Rosie wusste einfach alles über Katzen. Es war klar, dass sie es dank ihres Katzenradars erfuhr, wenn ein Mitglied aus der großen Katzenfamilie dazu gezwungen wurde, bei uns auf dem Ziegenpfad zu leben.
»Sie ist nicht gerade eine Schönheit, was?«, fuhr Rosie fort. »Ich habe schon Golfbälle gesehen, die mehr Fell hatten. Irgendwie macht sie den Eindruck, als käme sie aus einem Gefangenenlager. Und dann diese Augen. Sie sind irgendwie … Glubschaugen.«
»Niemand ist vollkommen«, sagte ich und verspürte ungewohnte Solidarität mit Cleo. »Außerdem ist sie ja noch nicht ganz ausgewachsen.«
»Hm«, sagte Rosie zweifelnd. »Halb Abessinier, oder? Bekannt für ihre Liebe zum Wasser und zu erhöhten Punkten.« Rosie ließ keine Gelegenheit aus, mit ihrem Wissen anzugeben. »Selbst wenn man bedenkt, dass sie mit asiatischen Kurzhaarkatzen verwandt ist, die leichter gebaut sind und daher warmes Klima besser vertragen als ihre robusteren Artverwandten aus Europa, ist sie ziemlich dünn. Was gibst du ihr zu fressen?«
»Katzenfutter«, seufzte ich.
»Ja, aber welches Katzenfutter?«
»Keine Ahnung. Irgendwas aus dem Zoogeschäft.«
»Mit Vitaminzusätzen?«, bohrte sie nach.
»Klar«, log ich und wechselte schnell das Thema. »Möchtest du sie mal Strumpfball spielen sehen?«
Ich ließ Cleo eine Socke vor der Nase baumeln. Cleo tat so, als hätte sie keinen Schimmer, was das sollte.

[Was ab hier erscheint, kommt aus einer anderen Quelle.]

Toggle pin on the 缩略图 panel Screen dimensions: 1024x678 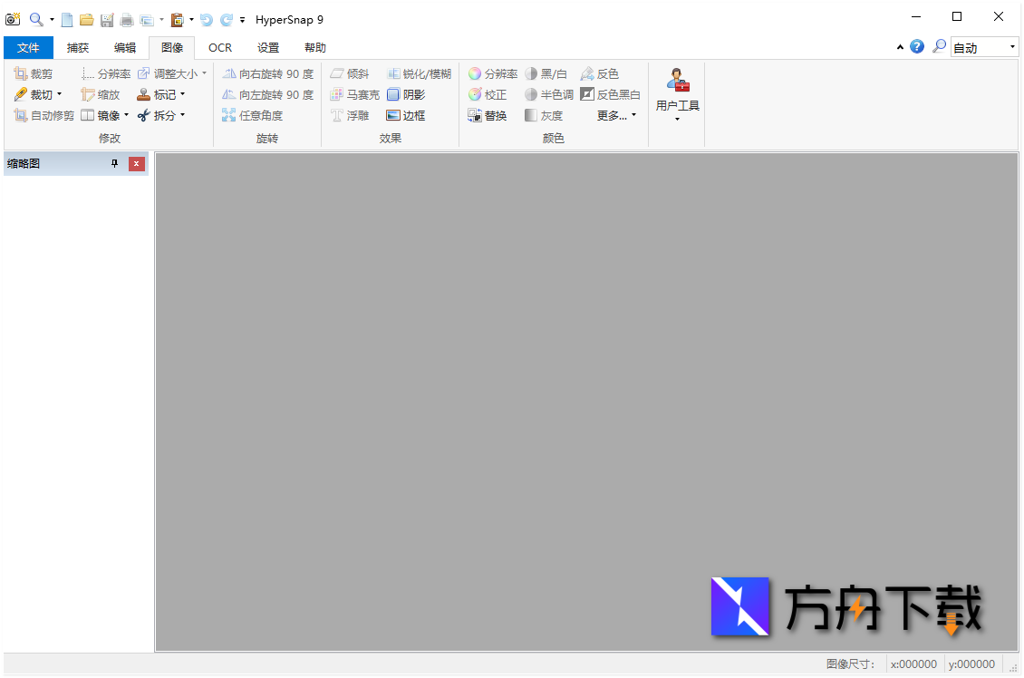point(114,164)
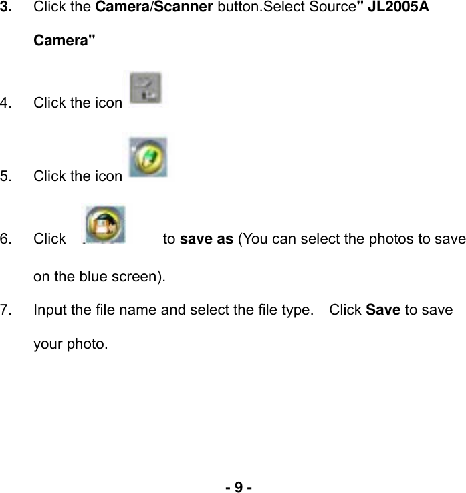
Task: Select the bold Camera/Scanner text
Action: pos(154,6)
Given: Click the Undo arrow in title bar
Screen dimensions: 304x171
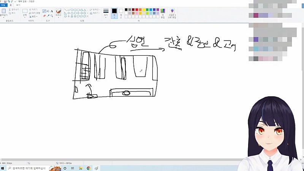Looking at the screenshot, I should click(8, 2).
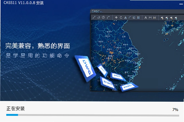
Task: Select the Line drawing tool icon
Action: click(x=94, y=17)
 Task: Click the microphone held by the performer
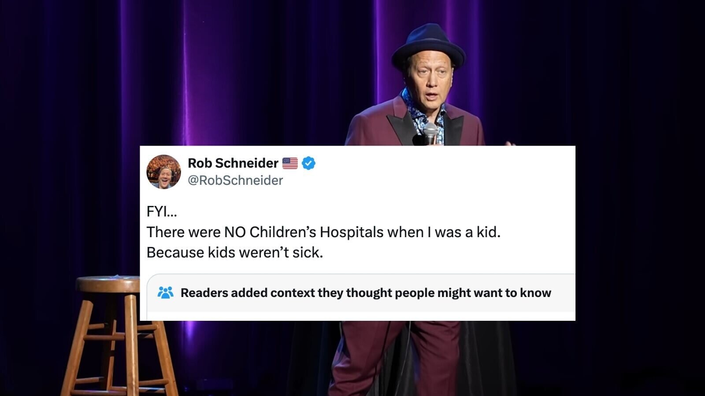(x=430, y=132)
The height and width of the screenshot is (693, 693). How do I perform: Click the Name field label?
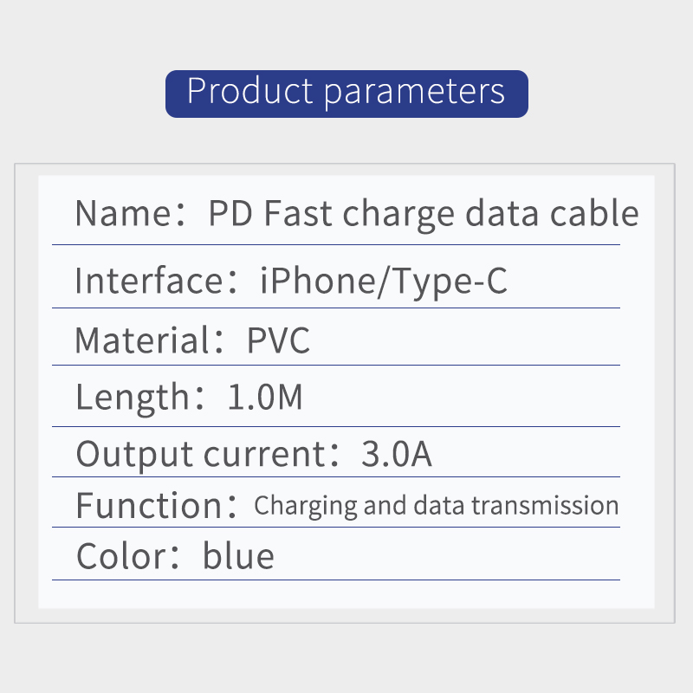pos(124,213)
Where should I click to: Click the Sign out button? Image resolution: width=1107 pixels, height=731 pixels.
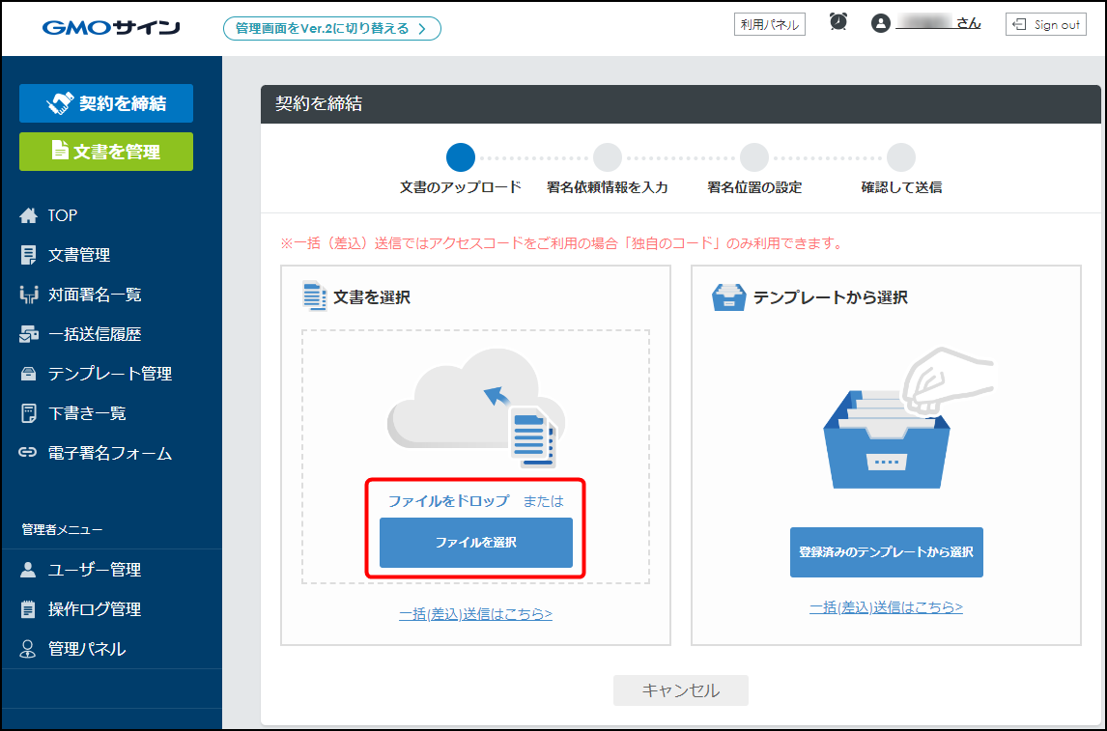point(1045,25)
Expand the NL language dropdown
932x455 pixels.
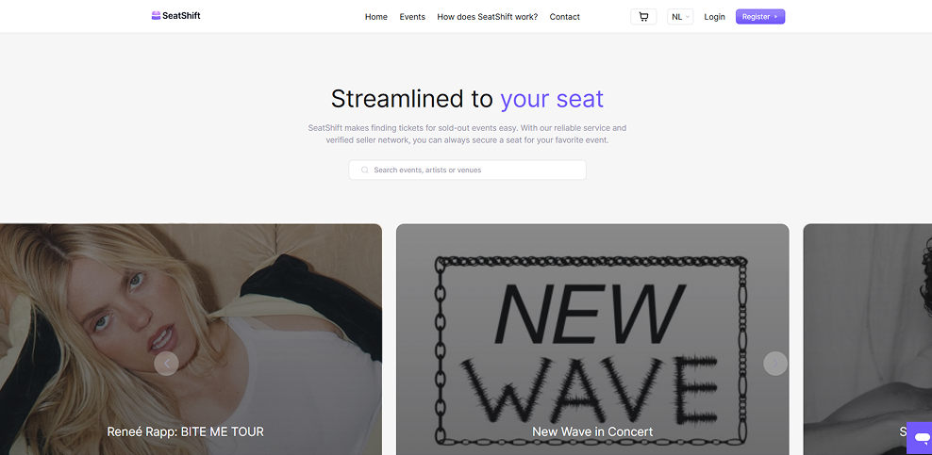680,17
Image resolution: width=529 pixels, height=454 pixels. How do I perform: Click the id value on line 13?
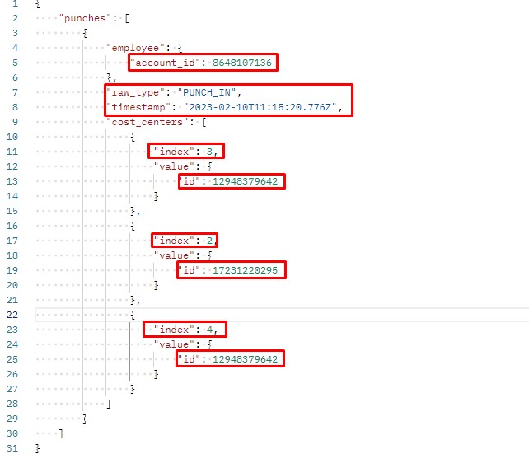click(x=247, y=181)
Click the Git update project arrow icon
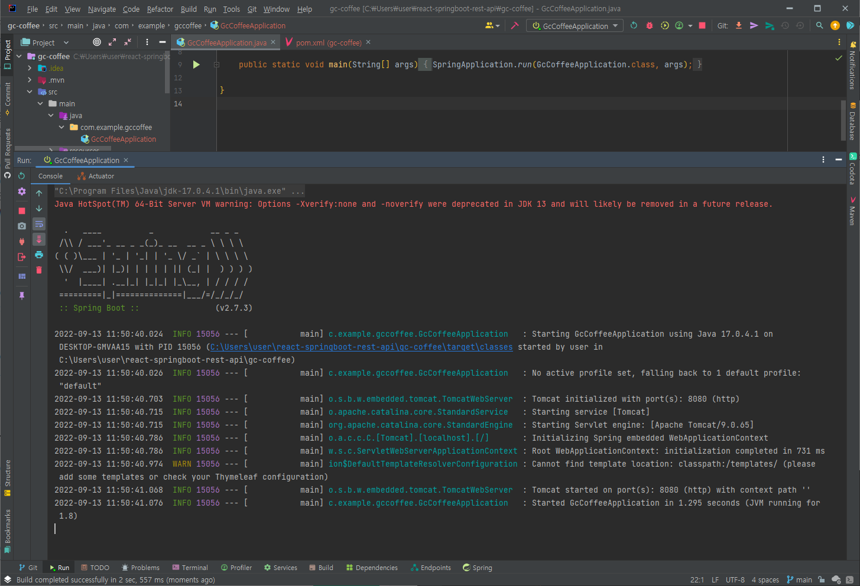Image resolution: width=860 pixels, height=586 pixels. [739, 26]
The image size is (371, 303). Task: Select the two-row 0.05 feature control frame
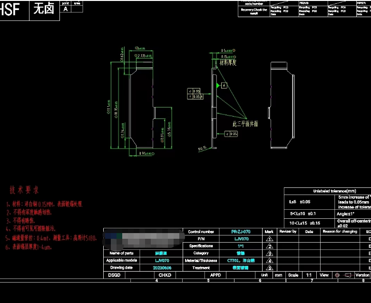pyautogui.click(x=196, y=93)
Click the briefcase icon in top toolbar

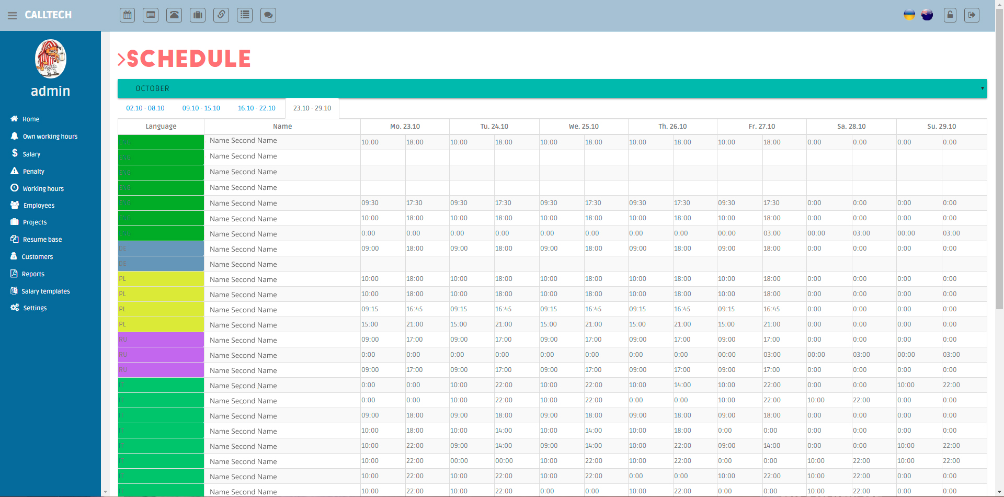[198, 15]
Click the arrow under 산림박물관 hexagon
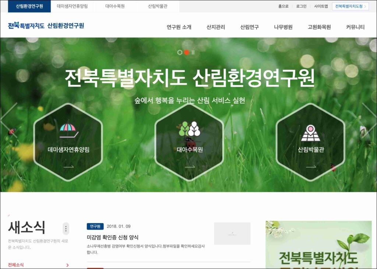This screenshot has width=377, height=269. pyautogui.click(x=311, y=167)
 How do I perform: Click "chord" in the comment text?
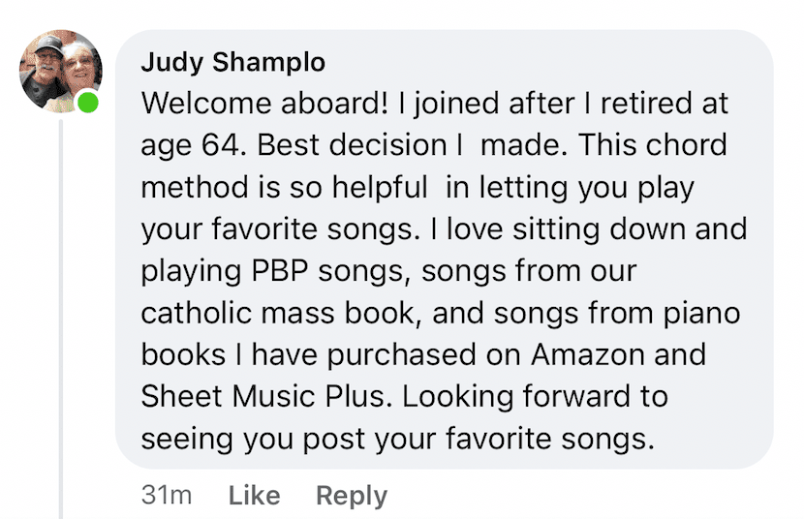686,145
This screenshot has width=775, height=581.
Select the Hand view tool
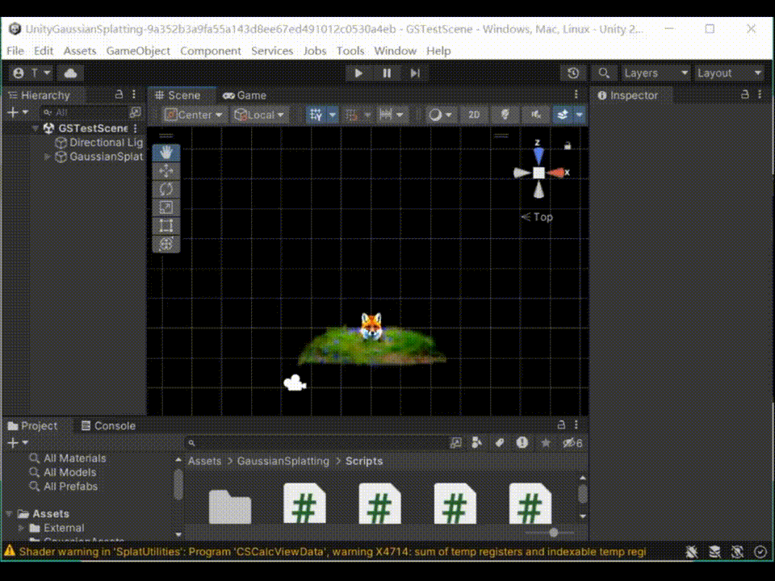pos(166,152)
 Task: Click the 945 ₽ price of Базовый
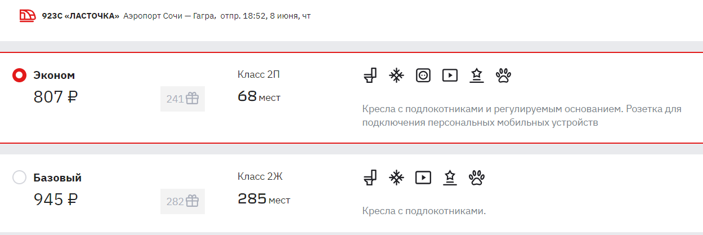point(56,200)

Rosie schüttelte den Kopf. »Katzen spielen nicht Fangen«, sagte sie. Ihre hellbraunen Locken fielen ihr ins Gesicht, als sie nach ihrer roten Handtasche griff. Ich verspürte leichte Gewissensbisse. Sie konnte zwar ziemlich nerven, aber sie war auch eine treue Seele. Viele unserer Freunde hatten sich mit irgendwelchen fadenscheinigen Ausreden von uns zurückgezogen.
Rosie verhielt sich seit Sams Tod kein bisschen anders alssonst. Sie war so angenehm diktatorisch und lustig wie immer. Und sie sprach auch nicht in diesem merkwürdig gedämpften Tonfall mit mir, der vermuten ließ, dass auf diesem Haus irgendeine Art Fluch lag.
»Die kannst du bestimmt brauchen«, sagte sie und schob mir zwei zerlesene Bücher zu. Die Kinderstube der Kätzchen und Deine Katze und ihre Gesundheit . »Ach ja, und das hier ist vielleicht auch ganz nützlich.«
Meine herrische, verrückte, liebe Rosie. Mochte sie auch noch so viele Marotten haben und überzeugt sein, dass ich nur das Schlechteste für Cleo im Sinn hatte, im tiefsten Herzen war sie ein guter Mensch. Warum sonst sollte sie mir zusammen mit den Katzenbüchern kommentarlos Über den Tod und das Leben danach von Elisabeth Kübler-Ross überreichen?
Ich hatte von den fünf Phasen des Sterbens gelesen, die Kübler-Ross beschrieben hatte, um Menschen den Umgang mit ihrer Trauer zu erleichtern. Vieles davon erkannte ich wieder.